EXERCISE TASK 1: In the rows, starting with the line with "Click the Buffer progress bar" and going on through the end of the rows, substitute "loading bar" for "progress bar" and write those lines out again with nothing else changed. Leave the pictures out.

SELECTED EXCERPT:
★ ★ ★

Forms of Life in the Kindergarten Manuals

Froebel’s original conception of the paperfolding occupations seem to have been that they should be quite limited in their scope. All the occupations had a specific purpose. They were not general activities to provide interest for children in the kindergarten classroom, but activities intended to allow the child to acquire specific pieces of knowledge.

In practice, however, over the years, the original ideas and material for these occupations became vastly expanded. This seems to have happened in two ways.

Firstly, children (and their teachers) were actively encouraged to experiment. Froebelian occupations were not (at least at first) a sterile reproduction of existing designs (although that did tend to be the effect the manuals had). New designs were invented and shared and became part of the repertoire. Old designs fell out of fashion and favour. We have already seen that this happened, for instance, with the Pig.

Secondly, designs were absorbed into the Froebelian repertoire from outside. For instance, 'De Kleine Papierwerkers 1' by Elise Van Calcar, published in 1863, which we have already met, includes illustration or mention of the Talking Fish, the Waterbomb, the Bellows, the Paper Banger, the Puzzle Purse and the Pipe Cap, none of which are developed from Froebel’s groundforms. The first four appear here in the historical record for the first time, so could conceivably have been recently invented within the kindergarten context (though I find that unlikely), but there is definitive evidence that the last two were already known and so have been imported into the Froebelian repertoire from outside. There are many other instances where we can similarly show that existing paperfolding designs were incorporated into the Froebelian repertoire. (Something which also happened in Japan.)

★ ★ ★

EXERCISE TASK 2: From the text on kindergarten paperfolding, reproduce word for word the passage starting with "Forms of Life" and going on through "in two ways.".

(Screen grounding rows)
★ ★ ★

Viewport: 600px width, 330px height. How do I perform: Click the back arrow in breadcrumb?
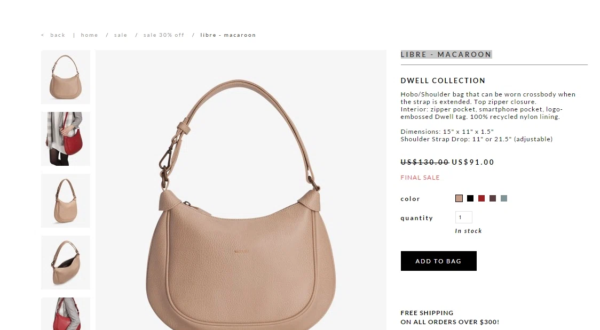pos(43,35)
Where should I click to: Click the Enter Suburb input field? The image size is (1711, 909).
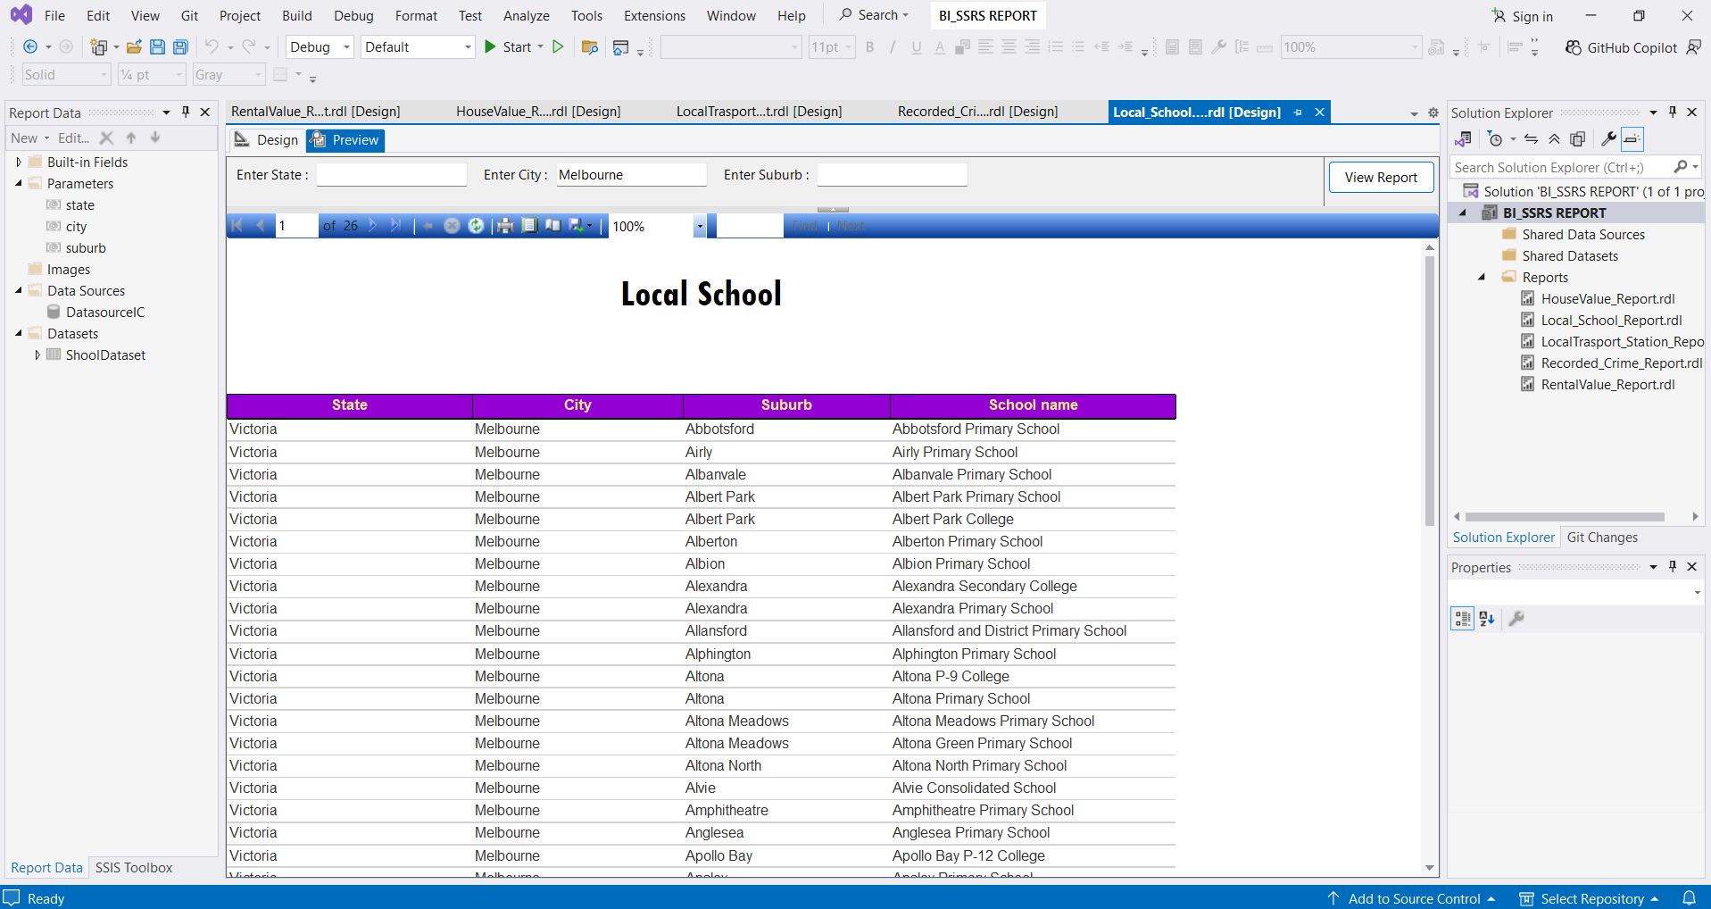[x=892, y=175]
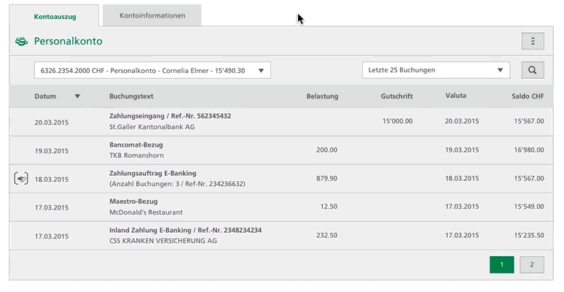Expand the Letzte 25 Buchungen dropdown
Screen dimensions: 564x292
[x=436, y=70]
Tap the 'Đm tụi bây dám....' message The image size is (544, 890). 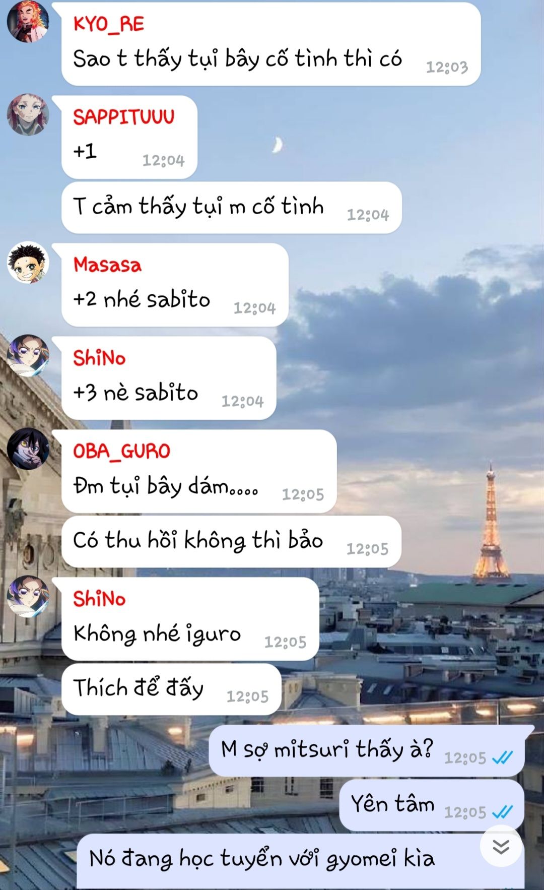coord(199,471)
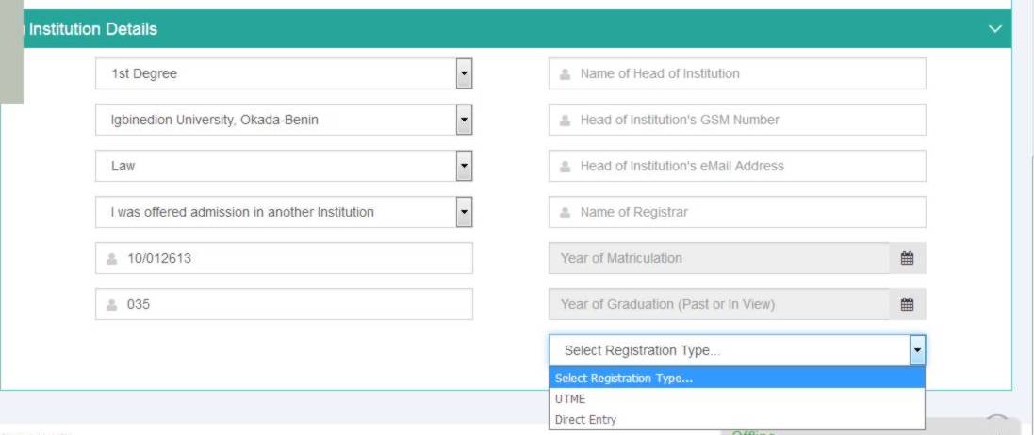Click calendar icon for Year of Graduation
1034x435 pixels.
[907, 304]
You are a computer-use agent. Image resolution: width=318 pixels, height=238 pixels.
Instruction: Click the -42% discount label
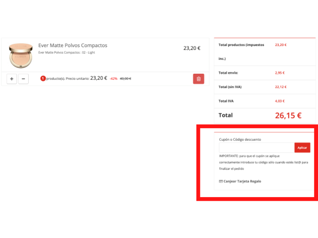(x=113, y=79)
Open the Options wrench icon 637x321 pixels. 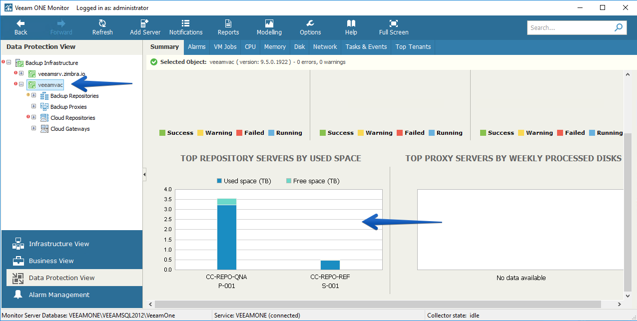tap(310, 23)
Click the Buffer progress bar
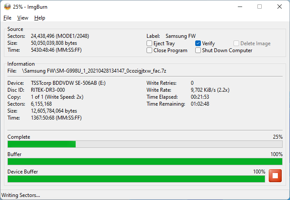This screenshot has width=290, height=200. [145, 162]
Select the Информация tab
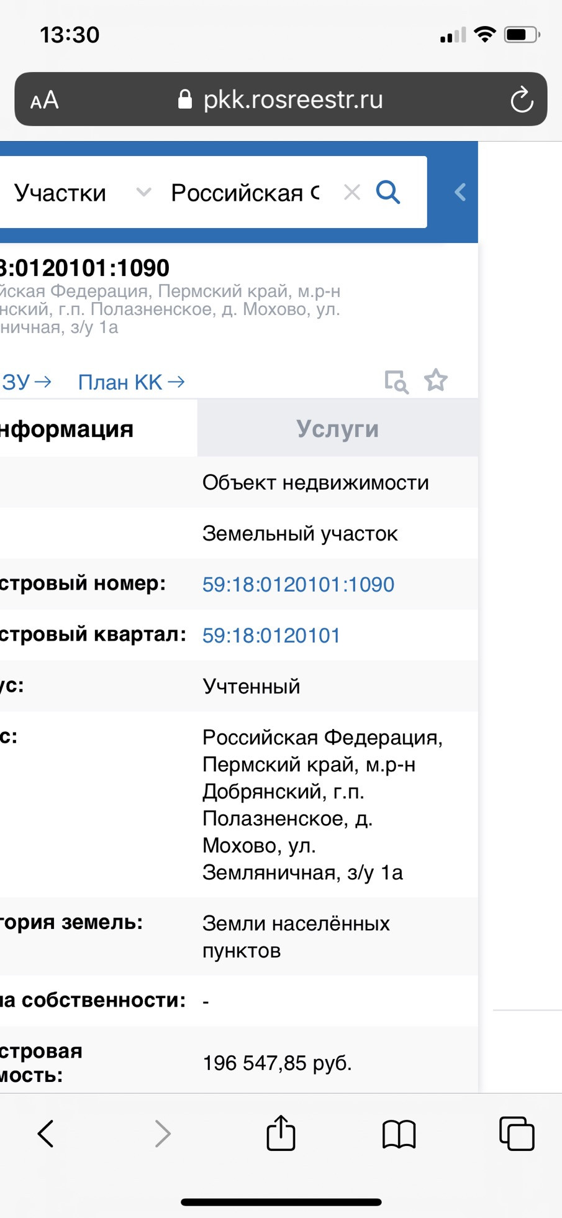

★ ★ ★

FULL ANSWER 1:
Click the Buffer loading bar
This screenshot has width=290, height=200. [145, 162]
Select the Информация tab

FULL ANSWER 2:
Forms of Life in the Kindergarten Manuals

Froebel’s original conception of the paperfolding occupations seem to have been that they should be quite limited in their scope. All the occupations had a specific purpose. They were not general activities to provide interest for children in the kindergarten classroom, but activities intended to allow the child to acquire specific pieces of knowledge.

In practice, however, over the years, the original ideas and material for these occupations became vastly expanded. This seems to have happened in two ways.